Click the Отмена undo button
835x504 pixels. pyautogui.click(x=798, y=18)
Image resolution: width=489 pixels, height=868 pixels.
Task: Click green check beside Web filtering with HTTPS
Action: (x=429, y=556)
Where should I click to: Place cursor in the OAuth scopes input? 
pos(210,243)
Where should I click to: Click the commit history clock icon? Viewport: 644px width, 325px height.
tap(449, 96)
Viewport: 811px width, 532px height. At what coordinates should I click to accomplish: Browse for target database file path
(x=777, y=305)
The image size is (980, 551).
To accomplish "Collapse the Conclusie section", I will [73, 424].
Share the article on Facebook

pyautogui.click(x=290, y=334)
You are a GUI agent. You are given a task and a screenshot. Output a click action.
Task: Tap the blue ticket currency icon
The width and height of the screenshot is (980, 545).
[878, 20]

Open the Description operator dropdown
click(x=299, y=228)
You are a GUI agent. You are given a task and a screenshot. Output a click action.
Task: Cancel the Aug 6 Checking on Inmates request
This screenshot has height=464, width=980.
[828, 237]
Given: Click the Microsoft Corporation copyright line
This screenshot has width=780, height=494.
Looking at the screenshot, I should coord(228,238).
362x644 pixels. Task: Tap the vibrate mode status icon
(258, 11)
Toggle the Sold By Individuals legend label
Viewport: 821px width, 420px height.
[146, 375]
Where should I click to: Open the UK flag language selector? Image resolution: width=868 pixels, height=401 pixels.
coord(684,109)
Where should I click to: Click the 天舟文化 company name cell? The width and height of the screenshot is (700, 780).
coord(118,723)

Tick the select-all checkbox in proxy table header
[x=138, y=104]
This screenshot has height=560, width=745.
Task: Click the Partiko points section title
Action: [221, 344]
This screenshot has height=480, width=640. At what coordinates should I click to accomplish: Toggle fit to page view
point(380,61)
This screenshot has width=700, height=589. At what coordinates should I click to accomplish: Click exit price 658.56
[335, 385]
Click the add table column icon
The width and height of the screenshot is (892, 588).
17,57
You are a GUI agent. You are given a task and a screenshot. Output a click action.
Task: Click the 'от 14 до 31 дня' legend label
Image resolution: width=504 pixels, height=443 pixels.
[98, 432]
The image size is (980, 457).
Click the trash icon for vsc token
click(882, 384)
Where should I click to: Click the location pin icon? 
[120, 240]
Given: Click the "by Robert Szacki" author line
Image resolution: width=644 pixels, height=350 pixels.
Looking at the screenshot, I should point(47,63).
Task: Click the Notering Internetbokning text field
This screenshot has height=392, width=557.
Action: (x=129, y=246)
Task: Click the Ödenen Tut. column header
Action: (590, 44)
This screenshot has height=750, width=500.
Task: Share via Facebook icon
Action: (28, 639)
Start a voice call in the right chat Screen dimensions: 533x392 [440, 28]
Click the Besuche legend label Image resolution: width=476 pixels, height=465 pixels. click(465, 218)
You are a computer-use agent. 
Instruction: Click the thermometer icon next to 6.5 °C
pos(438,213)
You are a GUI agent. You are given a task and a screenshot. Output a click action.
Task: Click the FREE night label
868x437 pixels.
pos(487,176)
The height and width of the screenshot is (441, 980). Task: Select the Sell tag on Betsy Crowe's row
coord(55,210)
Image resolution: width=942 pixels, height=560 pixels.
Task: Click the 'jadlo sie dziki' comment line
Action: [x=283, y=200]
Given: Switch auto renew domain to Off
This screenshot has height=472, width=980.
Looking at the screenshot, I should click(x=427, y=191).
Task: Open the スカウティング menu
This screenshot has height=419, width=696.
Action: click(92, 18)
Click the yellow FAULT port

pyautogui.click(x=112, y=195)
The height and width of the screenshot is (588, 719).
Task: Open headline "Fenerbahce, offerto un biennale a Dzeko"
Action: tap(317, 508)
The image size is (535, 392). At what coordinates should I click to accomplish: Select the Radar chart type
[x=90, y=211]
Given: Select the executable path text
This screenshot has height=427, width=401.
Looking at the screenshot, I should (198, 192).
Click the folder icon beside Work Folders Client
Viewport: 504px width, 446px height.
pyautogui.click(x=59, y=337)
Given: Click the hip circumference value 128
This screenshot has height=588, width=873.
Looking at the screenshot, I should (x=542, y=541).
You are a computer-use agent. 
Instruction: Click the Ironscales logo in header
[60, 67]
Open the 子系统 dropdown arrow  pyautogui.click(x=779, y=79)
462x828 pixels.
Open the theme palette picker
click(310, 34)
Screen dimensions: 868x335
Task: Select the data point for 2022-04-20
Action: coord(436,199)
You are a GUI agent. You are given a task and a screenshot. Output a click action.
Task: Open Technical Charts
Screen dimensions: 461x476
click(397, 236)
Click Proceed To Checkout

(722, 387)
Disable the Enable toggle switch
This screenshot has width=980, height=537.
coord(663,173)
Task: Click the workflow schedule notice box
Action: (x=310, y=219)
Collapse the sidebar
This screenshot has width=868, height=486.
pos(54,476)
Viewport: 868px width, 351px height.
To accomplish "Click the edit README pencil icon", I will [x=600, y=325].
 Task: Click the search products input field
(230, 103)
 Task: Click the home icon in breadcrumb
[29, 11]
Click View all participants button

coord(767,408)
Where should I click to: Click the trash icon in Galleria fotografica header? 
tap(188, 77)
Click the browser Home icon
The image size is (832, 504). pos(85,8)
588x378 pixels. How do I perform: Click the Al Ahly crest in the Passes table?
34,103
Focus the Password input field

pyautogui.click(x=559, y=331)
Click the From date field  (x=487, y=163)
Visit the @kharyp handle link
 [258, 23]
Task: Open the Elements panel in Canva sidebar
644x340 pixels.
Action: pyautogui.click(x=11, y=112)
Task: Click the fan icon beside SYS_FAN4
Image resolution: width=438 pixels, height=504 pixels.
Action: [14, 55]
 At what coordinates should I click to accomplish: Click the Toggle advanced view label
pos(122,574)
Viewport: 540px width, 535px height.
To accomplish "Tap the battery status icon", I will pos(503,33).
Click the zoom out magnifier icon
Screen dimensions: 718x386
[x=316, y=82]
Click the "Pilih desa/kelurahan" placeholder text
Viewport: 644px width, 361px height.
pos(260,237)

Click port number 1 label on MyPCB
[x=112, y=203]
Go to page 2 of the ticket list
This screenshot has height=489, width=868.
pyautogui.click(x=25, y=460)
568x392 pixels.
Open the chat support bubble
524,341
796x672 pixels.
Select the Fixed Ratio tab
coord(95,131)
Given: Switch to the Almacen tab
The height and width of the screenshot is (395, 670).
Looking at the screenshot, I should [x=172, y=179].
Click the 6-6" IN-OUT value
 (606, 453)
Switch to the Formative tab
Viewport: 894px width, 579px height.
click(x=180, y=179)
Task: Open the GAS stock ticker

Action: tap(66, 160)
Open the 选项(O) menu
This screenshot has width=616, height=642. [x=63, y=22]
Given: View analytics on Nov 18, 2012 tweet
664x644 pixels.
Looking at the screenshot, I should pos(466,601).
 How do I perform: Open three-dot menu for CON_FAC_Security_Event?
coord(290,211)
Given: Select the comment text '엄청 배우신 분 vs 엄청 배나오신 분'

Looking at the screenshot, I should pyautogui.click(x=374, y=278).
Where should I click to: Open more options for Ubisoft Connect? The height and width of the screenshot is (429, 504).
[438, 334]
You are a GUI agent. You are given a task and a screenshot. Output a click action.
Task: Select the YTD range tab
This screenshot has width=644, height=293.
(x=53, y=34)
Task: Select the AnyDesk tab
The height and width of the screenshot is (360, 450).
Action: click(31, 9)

Your task: Line by line, transcribe the data exactly.

Task solution:
Click the Отмена undo button
835x504 pixels. pyautogui.click(x=798, y=18)
Image resolution: width=489 pixels, height=868 pixels.
Task: Click green check beside Web filtering with HTTPS
Action: (x=429, y=556)
Where should I click to: Place cursor in the OAuth scopes input? 
pos(210,243)
Where should I click to: Click the commit history clock icon? Viewport: 644px width, 325px height.
tap(449, 96)
Viewport: 811px width, 532px height. At what coordinates should I click to accomplish: Browse for target database file path
(x=777, y=305)
The image size is (980, 551).
To accomplish "Collapse the Conclusie section", I will [73, 424].
Share the article on Facebook

pyautogui.click(x=290, y=334)
You are a GUI agent. You are given a task and a screenshot. Output a click action.
Task: Tap the blue ticket currency icon
The width and height of the screenshot is (980, 545).
[878, 20]

Open the Description operator dropdown
click(x=299, y=228)
You are a GUI agent. You are given a task and a screenshot. Output a click action.
Task: Cancel the Aug 6 Checking on Inmates request
This screenshot has height=464, width=980.
[828, 237]
Given: Click the Microsoft Corporation copyright line
This screenshot has width=780, height=494.
Looking at the screenshot, I should coord(228,238).
362x644 pixels. Task: Tap the vibrate mode status icon
(258, 11)
Toggle the Sold By Individuals legend label
Viewport: 821px width, 420px height.
[146, 375]
Where should I click to: Open the UK flag language selector? Image resolution: width=868 pixels, height=401 pixels.
coord(684,109)
Where should I click to: Click the 天舟文化 company name cell? The width and height of the screenshot is (700, 780).
coord(118,723)

Tick the select-all checkbox in proxy table header
[x=138, y=104]
This screenshot has height=560, width=745.
Task: Click the Partiko points section title
Action: [221, 344]
This screenshot has height=480, width=640. At what coordinates should I click to accomplish: Toggle fit to page view
point(380,61)
This screenshot has width=700, height=589. At what coordinates should I click to accomplish: Click exit price 658.56
[335, 385]
Click the add table column icon
The width and height of the screenshot is (892, 588).
17,57
You are a GUI agent. You are given a task and a screenshot. Output a click action.
Task: Click the 'от 14 до 31 дня' legend label
Image resolution: width=504 pixels, height=443 pixels.
[98, 432]
The image size is (980, 457).
Click the trash icon for vsc token
click(882, 384)
Where should I click to: Click the location pin icon? 
[120, 240]
Given: Click the "by Robert Szacki" author line
Image resolution: width=644 pixels, height=350 pixels.
Looking at the screenshot, I should point(47,63).
Task: Click the Notering Internetbokning text field
This screenshot has height=392, width=557.
Action: (x=129, y=246)
Task: Click the Ödenen Tut. column header
Action: (590, 44)
This screenshot has height=750, width=500.
Task: Share via Facebook icon
Action: (28, 639)
Start a voice call in the right chat Screen dimensions: 533x392 [440, 28]
Click the Besuche legend label Image resolution: width=476 pixels, height=465 pixels. click(465, 218)
You are a computer-use agent. 
Instruction: Click the thermometer icon next to 6.5 °C
pos(438,213)
You are a GUI agent. You are given a task and a screenshot. Output a click action.
Task: Click the FREE night label
868x437 pixels.
pos(487,176)
The height and width of the screenshot is (441, 980). Task: Select the Sell tag on Betsy Crowe's row
coord(55,210)
Image resolution: width=942 pixels, height=560 pixels.
Task: Click the 'jadlo sie dziki' comment line
Action: [x=283, y=200]
Given: Switch auto renew domain to Off
This screenshot has height=472, width=980.
Looking at the screenshot, I should click(x=427, y=191).
Task: Open the スカウティング menu
This screenshot has height=419, width=696.
Action: click(92, 18)
Click the yellow FAULT port

pyautogui.click(x=112, y=195)
The height and width of the screenshot is (588, 719).
Task: Open headline "Fenerbahce, offerto un biennale a Dzeko"
Action: tap(317, 508)
The image size is (535, 392). At what coordinates should I click to accomplish: Select the Radar chart type
[x=90, y=211]
Given: Select the executable path text
This screenshot has height=427, width=401.
Looking at the screenshot, I should (198, 192).
Click the folder icon beside Work Folders Client
Viewport: 504px width, 446px height.
pyautogui.click(x=59, y=337)
Given: Click the hip circumference value 128
This screenshot has height=588, width=873.
Looking at the screenshot, I should (x=542, y=541).
You are a computer-use agent. 
Instruction: Click the Ironscales logo in header
[60, 67]
Open the 子系统 dropdown arrow  pyautogui.click(x=779, y=79)
462x828 pixels.
Open the theme palette picker
click(310, 34)
Screen dimensions: 868x335
Task: Select the data point for 2022-04-20
Action: coord(436,199)
You are a GUI agent. You are given a task and a screenshot. Output a click action.
Task: Open Technical Charts
Screen dimensions: 461x476
click(397, 236)
Click Proceed To Checkout

(722, 387)
Disable the Enable toggle switch
This screenshot has width=980, height=537.
coord(663,173)
Task: Click the workflow schedule notice box
Action: (x=310, y=219)
Collapse the sidebar
This screenshot has width=868, height=486.
pos(54,476)
Viewport: 868px width, 351px height.
To accomplish "Click the edit README pencil icon", I will [x=600, y=325].
 Task: Click the search products input field
(230, 103)
 Task: Click the home icon in breadcrumb
[29, 11]
Click View all participants button

coord(767,408)
Where should I click to: Click the trash icon in Galleria fotografica header? 
tap(188, 77)
Click the browser Home icon
The image size is (832, 504). pos(85,8)
588x378 pixels. How do I perform: Click the Al Ahly crest in the Passes table?
34,103
Focus the Password input field

pyautogui.click(x=559, y=331)
Click the From date field  (x=487, y=163)
Visit the @kharyp handle link
 [258, 23]
Task: Open the Elements panel in Canva sidebar
644x340 pixels.
Action: pyautogui.click(x=11, y=112)
Task: Click the fan icon beside SYS_FAN4
Image resolution: width=438 pixels, height=504 pixels.
Action: [14, 55]
 At what coordinates should I click to accomplish: Click the Toggle advanced view label
pos(122,574)
Viewport: 540px width, 535px height.
To accomplish "Tap the battery status icon", I will pos(503,33).
Click the zoom out magnifier icon
Screen dimensions: 718x386
[x=316, y=82]
Click the "Pilih desa/kelurahan" placeholder text
Viewport: 644px width, 361px height.
pos(260,237)

Click port number 1 label on MyPCB
[x=112, y=203]
Go to page 2 of the ticket list
This screenshot has height=489, width=868.
pyautogui.click(x=25, y=460)
568x392 pixels.
Open the chat support bubble
524,341
796x672 pixels.
Select the Fixed Ratio tab
coord(95,131)
Given: Switch to the Almacen tab
The height and width of the screenshot is (395, 670).
Looking at the screenshot, I should [x=172, y=179].
Click the 6-6" IN-OUT value
 (606, 453)
Switch to the Formative tab
Viewport: 894px width, 579px height.
click(x=180, y=179)
Task: Open the GAS stock ticker

Action: tap(66, 160)
Open the 选项(O) menu
This screenshot has width=616, height=642. [x=63, y=22]
Given: View analytics on Nov 18, 2012 tweet
664x644 pixels.
Looking at the screenshot, I should pos(466,601).
 How do I perform: Open three-dot menu for CON_FAC_Security_Event?
coord(290,211)
Given: Select the comment text '엄청 배우신 분 vs 엄청 배나오신 분'

Looking at the screenshot, I should pyautogui.click(x=374, y=278).
Where should I click to: Open more options for Ubisoft Connect? The height and width of the screenshot is (429, 504).
[438, 334]
You are a GUI agent. You are given a task and a screenshot. Output a click action.
Task: Select the YTD range tab
This screenshot has width=644, height=293.
(x=53, y=34)
Task: Select the AnyDesk tab
The height and width of the screenshot is (360, 450).
Action: click(31, 9)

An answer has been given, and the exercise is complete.